■ Goal ■
Quote the following lines word for word, without the pictures.

* begin Data to process *

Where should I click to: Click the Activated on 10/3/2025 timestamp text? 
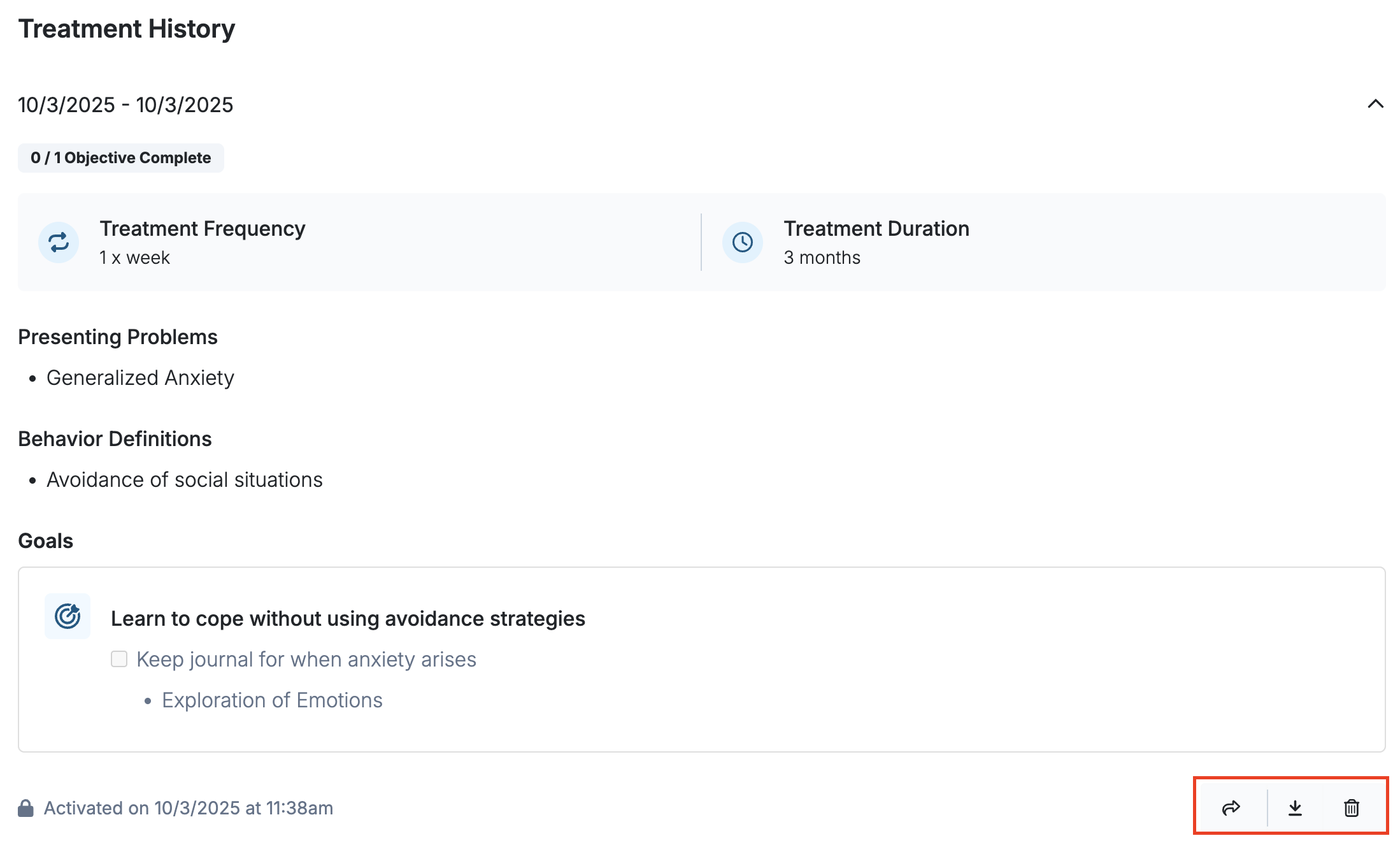(189, 808)
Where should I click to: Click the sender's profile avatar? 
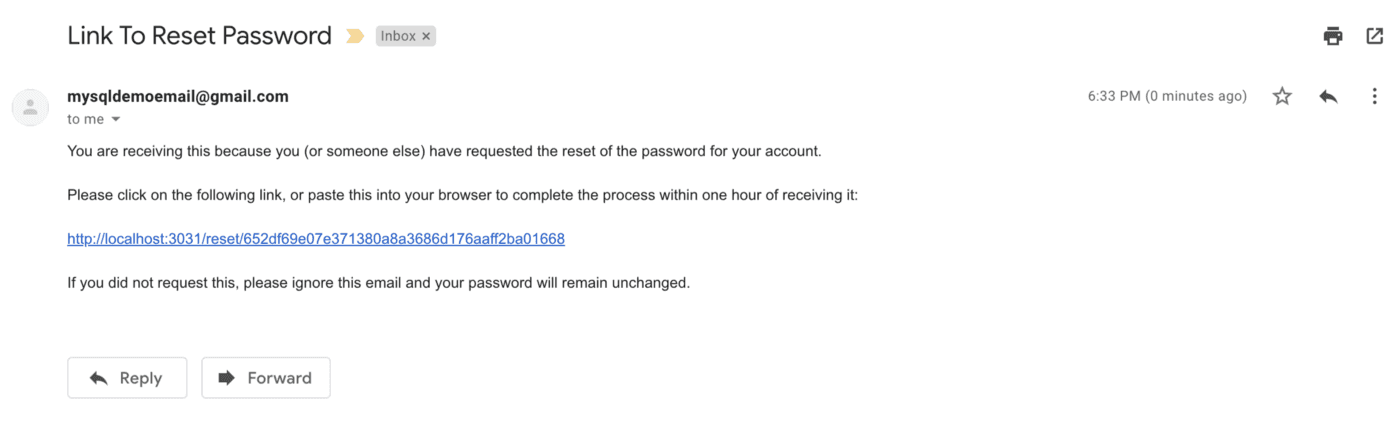(30, 107)
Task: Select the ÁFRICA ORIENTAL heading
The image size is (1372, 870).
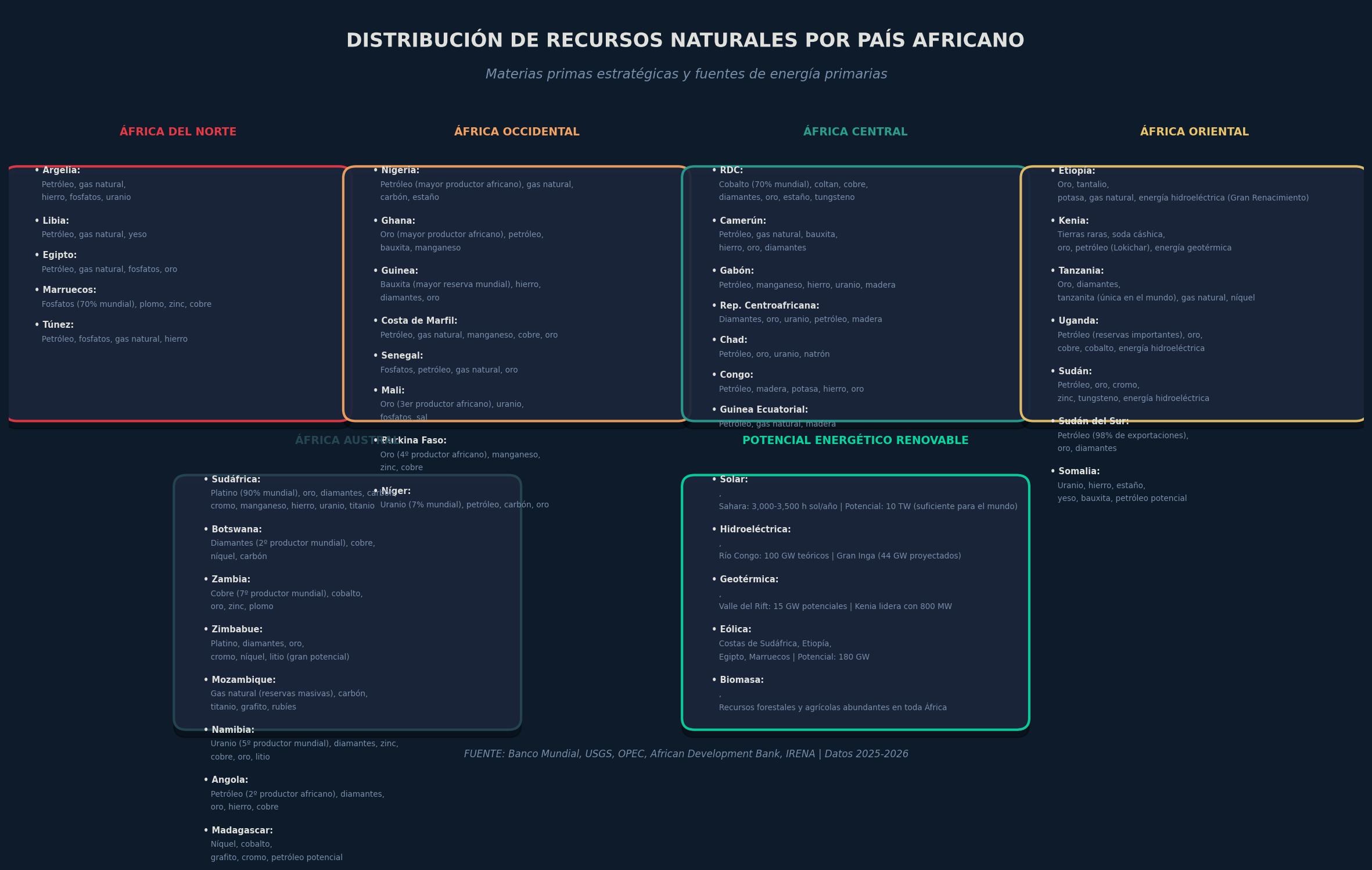Action: click(x=1194, y=132)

* end Data to process *

■ Correct output ■
Where should I click to: Click the Activated on 10/3/2025 timestamp text? 
(189, 808)
Where should I click to: Click the sender's profile avatar? 
(30, 107)
Task: Select the ÁFRICA ORIENTAL heading
The image size is (1372, 870).
Action: click(x=1194, y=132)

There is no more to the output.